» Exercise directions: Copy out, without any changes, every line from the one containing "Open actions menu for Martín Sosa" through the last line of the items.

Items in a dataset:
<<<<
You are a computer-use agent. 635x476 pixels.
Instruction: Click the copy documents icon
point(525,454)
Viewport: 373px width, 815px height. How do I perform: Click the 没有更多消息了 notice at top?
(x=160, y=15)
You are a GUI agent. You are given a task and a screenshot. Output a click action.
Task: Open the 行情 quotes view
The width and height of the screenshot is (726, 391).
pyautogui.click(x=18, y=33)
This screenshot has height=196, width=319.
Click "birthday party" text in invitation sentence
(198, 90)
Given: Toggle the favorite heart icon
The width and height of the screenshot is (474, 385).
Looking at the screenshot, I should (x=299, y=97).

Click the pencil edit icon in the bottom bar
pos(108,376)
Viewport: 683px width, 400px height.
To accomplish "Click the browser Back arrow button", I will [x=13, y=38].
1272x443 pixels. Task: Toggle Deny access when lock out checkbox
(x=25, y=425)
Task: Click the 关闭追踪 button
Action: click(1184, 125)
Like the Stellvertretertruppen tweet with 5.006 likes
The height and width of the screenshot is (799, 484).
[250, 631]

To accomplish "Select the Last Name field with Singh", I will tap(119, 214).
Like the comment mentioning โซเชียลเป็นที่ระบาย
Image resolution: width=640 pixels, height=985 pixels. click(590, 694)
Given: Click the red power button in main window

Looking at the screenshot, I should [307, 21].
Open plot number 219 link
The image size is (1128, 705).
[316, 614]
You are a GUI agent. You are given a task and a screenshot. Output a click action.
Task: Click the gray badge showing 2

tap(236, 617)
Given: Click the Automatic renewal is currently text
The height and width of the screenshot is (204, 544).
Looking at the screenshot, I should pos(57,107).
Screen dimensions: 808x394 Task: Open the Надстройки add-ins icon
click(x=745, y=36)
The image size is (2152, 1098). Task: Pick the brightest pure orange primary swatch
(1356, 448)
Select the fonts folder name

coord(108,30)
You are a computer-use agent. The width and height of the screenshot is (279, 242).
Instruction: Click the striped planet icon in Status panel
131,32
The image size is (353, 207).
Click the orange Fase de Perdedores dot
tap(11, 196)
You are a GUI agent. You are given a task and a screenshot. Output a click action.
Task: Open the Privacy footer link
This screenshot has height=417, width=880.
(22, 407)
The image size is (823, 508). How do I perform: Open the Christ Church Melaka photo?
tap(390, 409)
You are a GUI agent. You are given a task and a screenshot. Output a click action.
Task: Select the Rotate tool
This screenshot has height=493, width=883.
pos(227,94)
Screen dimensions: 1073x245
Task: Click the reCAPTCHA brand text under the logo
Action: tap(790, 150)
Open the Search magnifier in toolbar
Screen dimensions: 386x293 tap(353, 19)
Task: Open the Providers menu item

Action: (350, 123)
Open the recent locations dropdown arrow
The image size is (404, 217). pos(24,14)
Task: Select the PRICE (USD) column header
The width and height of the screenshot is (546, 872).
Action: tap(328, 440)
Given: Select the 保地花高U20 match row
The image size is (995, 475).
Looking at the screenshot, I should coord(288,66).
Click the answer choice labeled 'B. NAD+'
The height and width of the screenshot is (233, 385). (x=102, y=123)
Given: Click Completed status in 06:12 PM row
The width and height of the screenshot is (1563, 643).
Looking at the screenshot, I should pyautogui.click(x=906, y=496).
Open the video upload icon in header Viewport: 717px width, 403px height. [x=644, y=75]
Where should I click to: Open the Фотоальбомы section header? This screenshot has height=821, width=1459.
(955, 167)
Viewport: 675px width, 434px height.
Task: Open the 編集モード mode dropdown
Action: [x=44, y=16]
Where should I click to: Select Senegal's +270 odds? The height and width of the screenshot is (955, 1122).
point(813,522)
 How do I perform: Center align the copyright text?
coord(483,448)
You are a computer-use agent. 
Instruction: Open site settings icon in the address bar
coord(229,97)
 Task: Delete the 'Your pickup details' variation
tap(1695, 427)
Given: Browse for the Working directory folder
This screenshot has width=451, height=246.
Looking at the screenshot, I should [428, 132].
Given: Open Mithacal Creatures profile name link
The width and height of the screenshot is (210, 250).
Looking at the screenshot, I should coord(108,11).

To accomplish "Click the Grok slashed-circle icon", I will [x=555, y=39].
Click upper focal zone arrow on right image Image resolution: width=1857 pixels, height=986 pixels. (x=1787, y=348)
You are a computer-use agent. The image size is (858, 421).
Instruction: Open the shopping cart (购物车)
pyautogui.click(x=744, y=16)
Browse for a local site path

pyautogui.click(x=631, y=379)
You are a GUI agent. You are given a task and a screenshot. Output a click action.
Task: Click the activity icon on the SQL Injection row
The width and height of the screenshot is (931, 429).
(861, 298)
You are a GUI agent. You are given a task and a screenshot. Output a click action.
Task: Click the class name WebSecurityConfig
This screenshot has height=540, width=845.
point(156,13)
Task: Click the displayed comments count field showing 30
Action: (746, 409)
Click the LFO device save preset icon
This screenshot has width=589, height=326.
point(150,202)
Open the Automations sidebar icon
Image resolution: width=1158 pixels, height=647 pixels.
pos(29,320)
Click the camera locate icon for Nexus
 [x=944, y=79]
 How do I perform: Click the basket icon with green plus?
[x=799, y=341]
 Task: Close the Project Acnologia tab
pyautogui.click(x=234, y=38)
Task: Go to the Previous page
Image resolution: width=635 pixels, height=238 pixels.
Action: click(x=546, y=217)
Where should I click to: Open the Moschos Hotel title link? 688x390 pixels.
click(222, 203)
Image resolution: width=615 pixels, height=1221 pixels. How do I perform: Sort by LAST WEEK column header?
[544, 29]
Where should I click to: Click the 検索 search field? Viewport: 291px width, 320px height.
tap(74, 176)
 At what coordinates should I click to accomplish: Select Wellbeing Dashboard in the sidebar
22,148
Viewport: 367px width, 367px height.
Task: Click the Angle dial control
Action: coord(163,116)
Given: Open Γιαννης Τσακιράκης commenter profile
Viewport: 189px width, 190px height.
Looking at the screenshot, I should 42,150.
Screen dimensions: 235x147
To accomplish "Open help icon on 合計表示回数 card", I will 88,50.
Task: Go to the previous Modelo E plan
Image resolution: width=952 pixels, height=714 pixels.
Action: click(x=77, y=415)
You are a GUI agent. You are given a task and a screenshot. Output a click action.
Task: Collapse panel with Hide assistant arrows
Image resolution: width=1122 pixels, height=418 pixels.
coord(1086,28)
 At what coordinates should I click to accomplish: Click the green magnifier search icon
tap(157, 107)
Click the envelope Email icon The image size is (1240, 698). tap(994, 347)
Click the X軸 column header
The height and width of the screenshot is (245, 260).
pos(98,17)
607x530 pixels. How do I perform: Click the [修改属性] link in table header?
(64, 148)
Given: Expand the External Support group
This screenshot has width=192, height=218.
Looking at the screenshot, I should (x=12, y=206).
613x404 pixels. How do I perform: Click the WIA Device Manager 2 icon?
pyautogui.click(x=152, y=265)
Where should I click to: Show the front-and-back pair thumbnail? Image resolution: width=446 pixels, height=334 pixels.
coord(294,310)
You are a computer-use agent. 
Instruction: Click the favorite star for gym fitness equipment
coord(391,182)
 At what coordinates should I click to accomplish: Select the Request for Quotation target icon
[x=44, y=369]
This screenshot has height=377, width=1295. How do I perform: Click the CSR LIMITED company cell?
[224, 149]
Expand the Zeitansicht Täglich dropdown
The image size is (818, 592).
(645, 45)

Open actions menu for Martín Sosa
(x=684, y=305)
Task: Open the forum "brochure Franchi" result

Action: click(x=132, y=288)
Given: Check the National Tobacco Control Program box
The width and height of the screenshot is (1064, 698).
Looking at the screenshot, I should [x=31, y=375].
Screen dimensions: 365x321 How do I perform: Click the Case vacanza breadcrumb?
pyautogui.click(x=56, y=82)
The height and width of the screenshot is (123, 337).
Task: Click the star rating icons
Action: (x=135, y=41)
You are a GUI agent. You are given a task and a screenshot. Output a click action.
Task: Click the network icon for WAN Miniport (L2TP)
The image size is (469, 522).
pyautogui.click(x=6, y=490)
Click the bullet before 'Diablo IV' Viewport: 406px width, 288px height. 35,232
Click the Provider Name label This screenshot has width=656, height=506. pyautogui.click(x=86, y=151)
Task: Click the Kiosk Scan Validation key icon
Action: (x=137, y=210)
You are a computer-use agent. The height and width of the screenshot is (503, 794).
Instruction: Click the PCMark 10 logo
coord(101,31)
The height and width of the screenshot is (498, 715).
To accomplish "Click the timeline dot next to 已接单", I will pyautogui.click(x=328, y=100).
>>>>
» Result:
Open actions menu for Martín Sosa
(x=684, y=305)
Task: Open the forum "brochure Franchi" result

Action: click(x=132, y=288)
Given: Check the National Tobacco Control Program box
The width and height of the screenshot is (1064, 698).
Looking at the screenshot, I should [x=31, y=375].
Screen dimensions: 365x321 How do I perform: Click the Case vacanza breadcrumb?
pyautogui.click(x=56, y=82)
The height and width of the screenshot is (123, 337).
Task: Click the star rating icons
Action: (x=135, y=41)
You are a GUI agent. You are given a task and a screenshot. Output a click action.
Task: Click the network icon for WAN Miniport (L2TP)
The image size is (469, 522).
pyautogui.click(x=6, y=490)
Click the bullet before 'Diablo IV' Viewport: 406px width, 288px height. 35,232
Click the Provider Name label This screenshot has width=656, height=506. pyautogui.click(x=86, y=151)
Task: Click the Kiosk Scan Validation key icon
Action: (x=137, y=210)
You are a computer-use agent. The height and width of the screenshot is (503, 794).
Instruction: Click the PCMark 10 logo
coord(101,31)
The height and width of the screenshot is (498, 715).
To accomplish "Click the timeline dot next to 已接单", I will pyautogui.click(x=328, y=100).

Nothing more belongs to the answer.